Nach dem brutalen Überfall auf ein ZDF-Team 2020 in Berlin erhalten vier Angeklagte Bewährungsstrafen. Sie hatten überraschend gestanden.

Die Angeklagten und ihre An­wäl­t:in­nen im Gerichtssaal des Kriminalgerichts Moabit am Montag Foto: Monika Skolimowska/dpa

Berlin taz Die Besucherbänke im großen Saal des Berliner Amtsgerichts sind voll. Knapp 20 Jour­na­lis­t*in­nen und rund 30 Un­ter­stüt­ze­r*in­nen der Angeklagten sind am Montag gekommen, um einem Prozess zu folgen, der lange erwartet wurde. Verhandelt wird an diesem Montag einer der brutalsten Angriffe auf Medienvertreter in den vergangenen Jahren.

Am 1. Mai 2020 attackierte eine Gruppe Vermummter ein Team der ZDF-Satiresendung „heute Show“. Mit Schlag- und Eisenstöcken sollen die An­grei­fe­r*in­nen auf die Journalisten und deren Security-Team eingeschlagen haben. Das Fernsehteam hatte auf einer Querdenken-Demo in Berlin gedreht.

Der Fall hatte für Aufsehen gesorgt, nicht nur wegen seiner Brutalität, sondern auch, weil am Rande von Corona-Demos immer wieder Jour­na­lis­t*in­nen angegriffen werden. Nur anders als bei den meisten dieser Vorfälle ging die Attacke auf das ZDF-Team nicht von verschwörungsgläubigen oder rechten Demo-Teilnehmer*innen aus, sondern von einer linksradikalen Gruppe.

Auf der Anklagebank sitzen drei Männer und eine Frau zwischen Ende 20 und Anfang 30. Vorgeworfen wurde ihnen gefährliche Körperverletzung und in einem Fall Widerstand gegen Vollstreckungsbeamte. Acht Verhandlungstage waren angesetzt, bis Mitte März sollte verhandelt werden. Doch zum Auftakt verkündet die Richterin eine Überraschung: Das Gericht und die Angeklagten hätten sich vorab verständigt. Sollten die Angeklagten gestehen, würde ihnen maximal zwei Jahre Haft auf Bewährung drohen, dazu ein Bußgeld.

Die Angeklagten entschuldigen sich

Und so startet der Prozess mit vier kurzen, fast wortgleichen Geständnissen. Die Ver­tei­di­ge­r*in­nen tragen sie nacheinander vor: Ihre Man­dan­t*in­nen räumen den Angriff ein, allerdings habe es sich um eine Verwechslung gehandelt. Die An­grei­fe­r*in­nen hätten Personen aus dem rechten Spektrum treffen wollen, keinesfalls Pressevertreter. Sie entschuldigen sich.

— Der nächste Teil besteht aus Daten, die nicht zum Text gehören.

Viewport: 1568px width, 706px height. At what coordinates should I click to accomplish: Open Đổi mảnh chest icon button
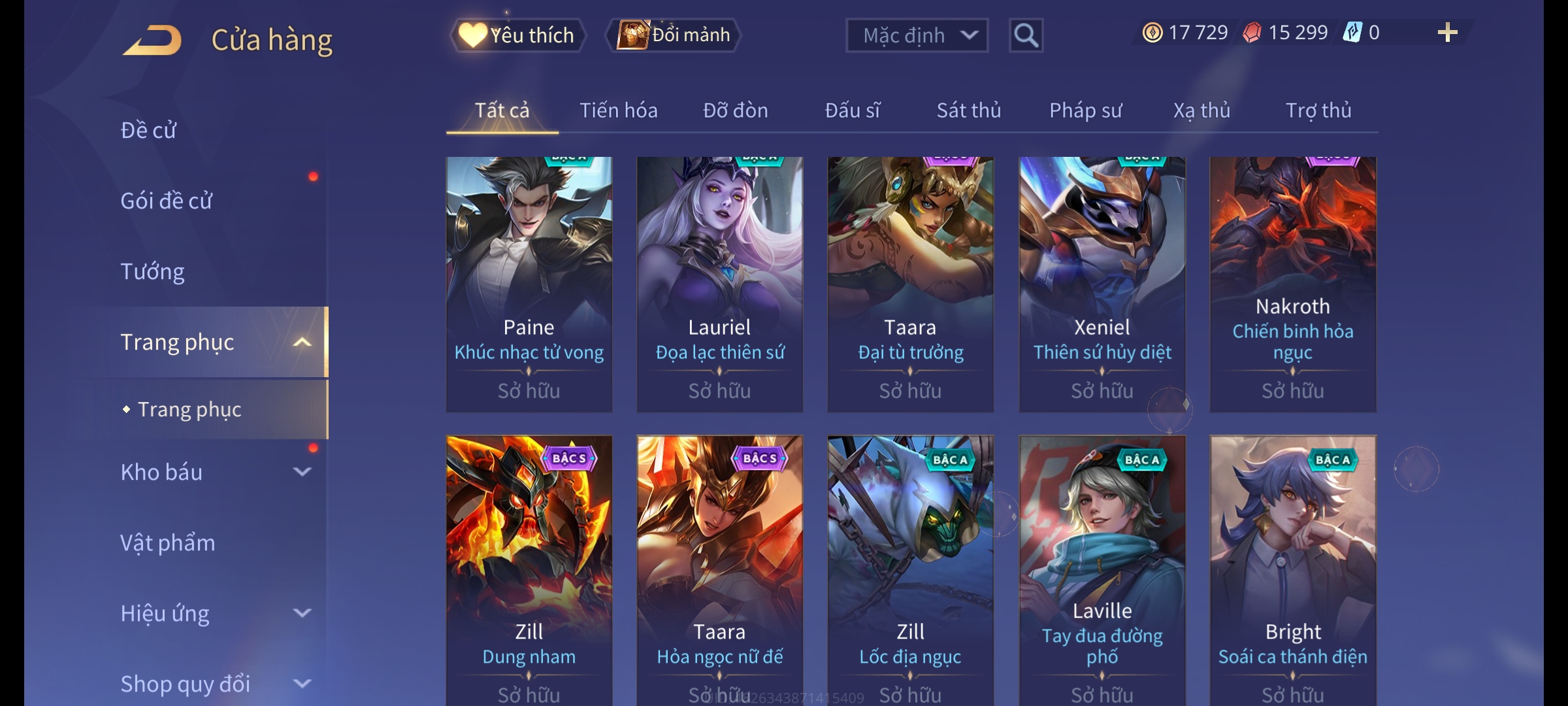coord(674,35)
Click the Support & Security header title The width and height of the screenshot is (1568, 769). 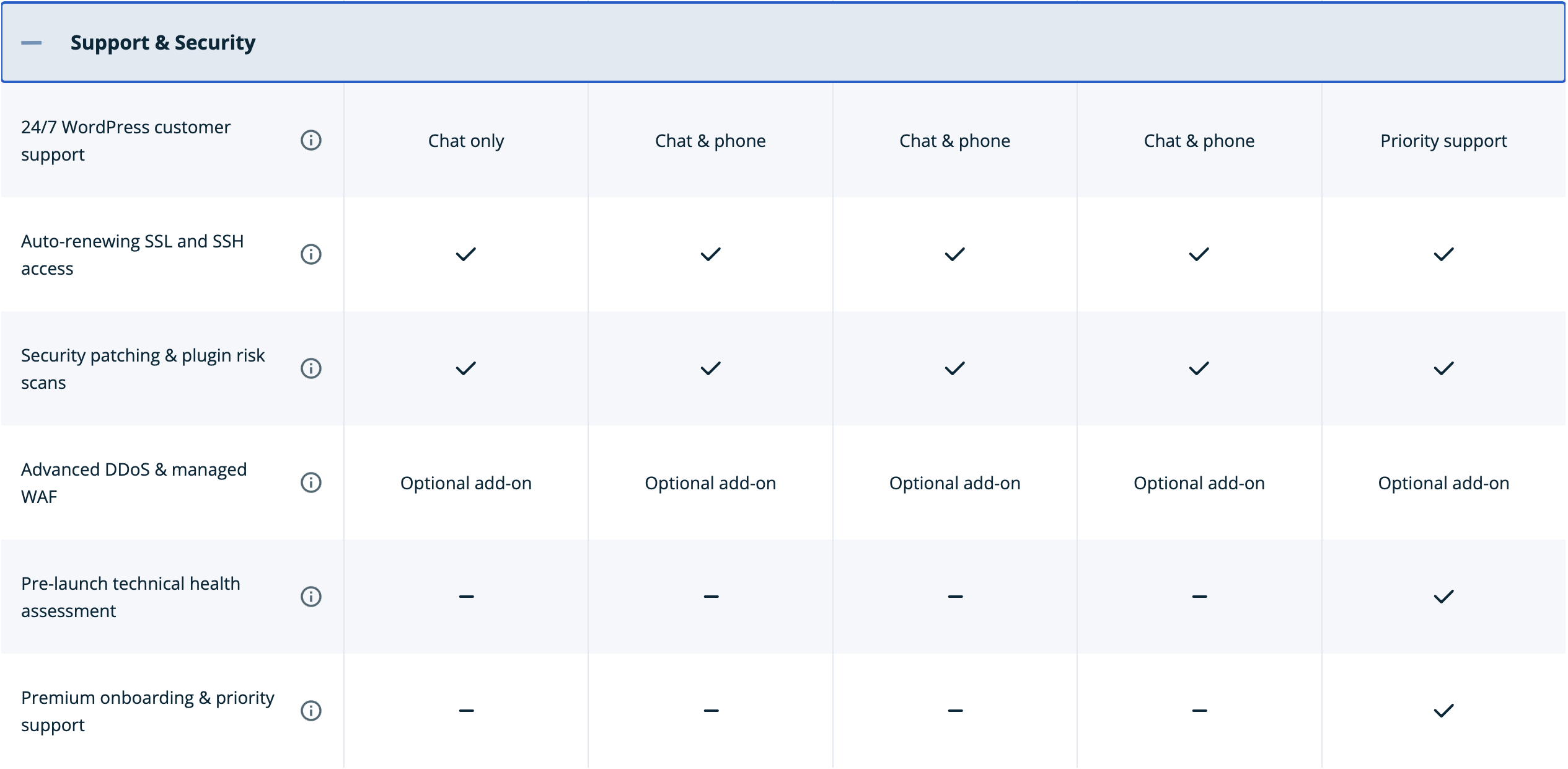(162, 43)
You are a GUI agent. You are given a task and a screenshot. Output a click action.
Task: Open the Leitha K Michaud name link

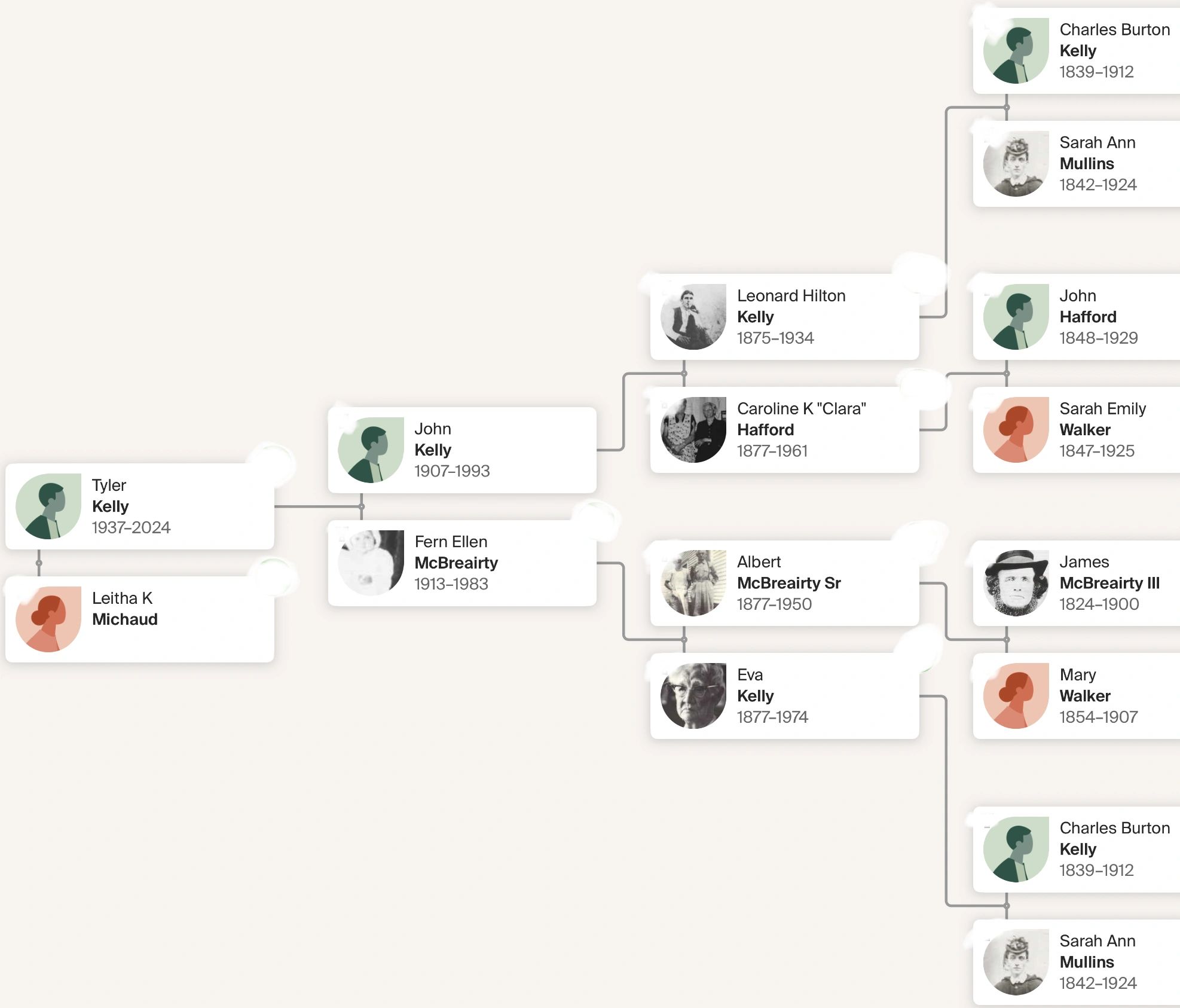(124, 609)
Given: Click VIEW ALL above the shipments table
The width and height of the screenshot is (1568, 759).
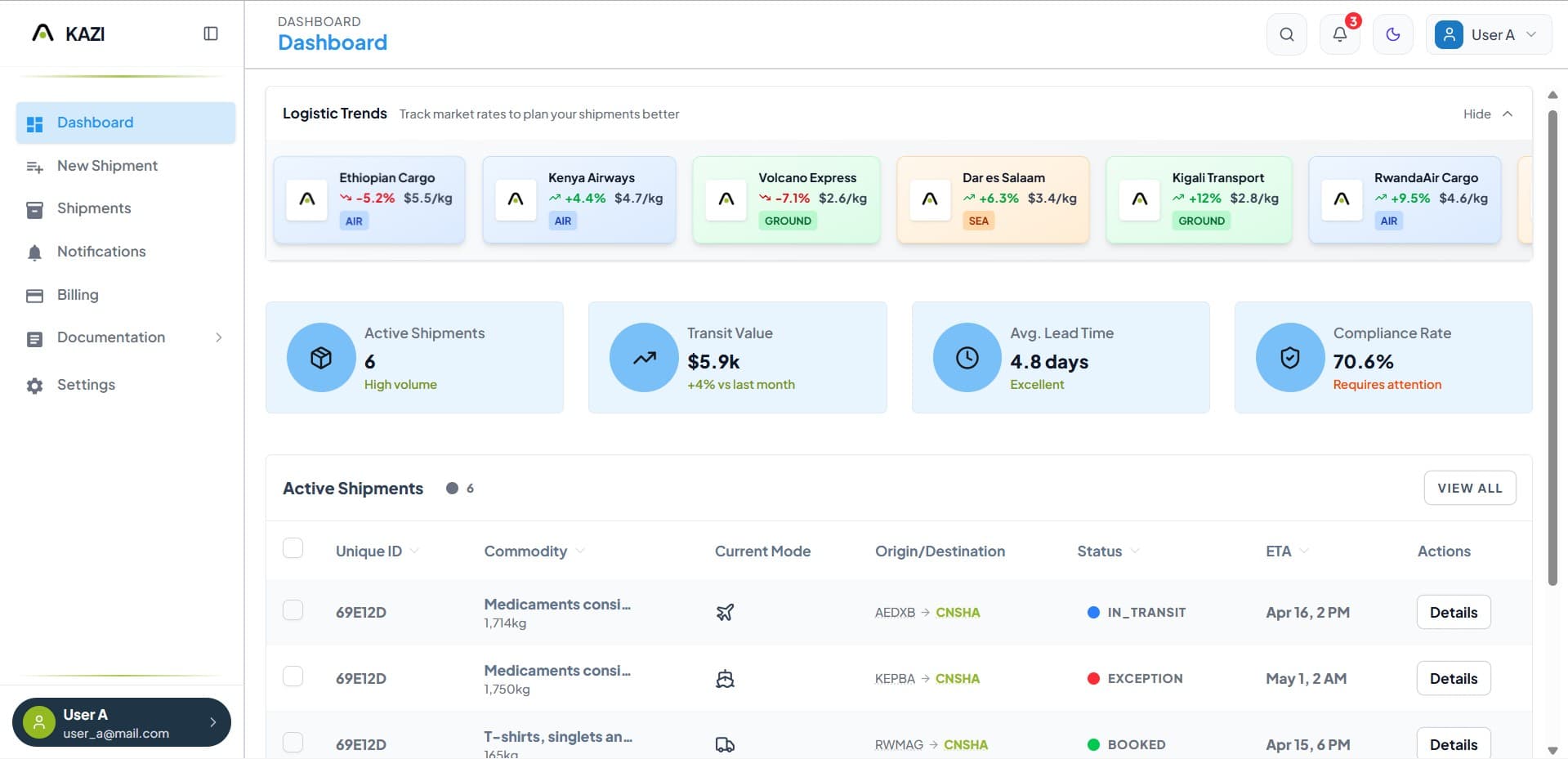Looking at the screenshot, I should pos(1469,488).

Zwei der Opfer schildern vor Gericht den Überfall aus ihrer Sicht. Vier weitere Aussagen werden verlesen. Daraus ergibt sich ein relativ stimmiges Bild der Tat: Das ZDF-Team hatte zwischen zwei Drehs abseits der Demo Pause gemacht. Plötzlich rannte eine Gruppe von 10 bis 20 Leuten auf sie zu, schwarz gekleidet. Drei oder vier An­grei­fe­r*in­nen seien auf die Männer vom ZDF losgegangen, hätten sie mit Schlägen und Tritten malträtiert, zum Teil mit Metallstangen oder Schlagstöcken. Sie hätten auch dann noch auf die Köpfe ihrer Opfer eingetreten, als diese bereits am Boden lagen.

Es gab Knochenbrüche, Prellungen, Bewusstlosigkeit.

Fünf Personen aus dem siebenköpfigen ZDF-Team wurden verletzt, es gab Knochenbrüche, Prellungen, Bewusstlosigkeit. Einer trug einen Tinnitus davon. Der Kameramann schildert, wie ihm bis heute die Nase schmerzt. Der Regisseur erzählt, dass sein Team anschließend entschieden habe, nicht mehr auf solchen Demos zu drehen.

Richterin spricht von „konzertierter Aktion“

Das zitiert auch der Staatsanwalt in seinem Plädoyer. Das sei eindeutig ein Angriff auf die Presse gewesen, das Team des ZDF sei mit seiner Kamera erkennbar gewesen. Der Staatsanwalt fordert zwei Jahre Haft auf Bewährung.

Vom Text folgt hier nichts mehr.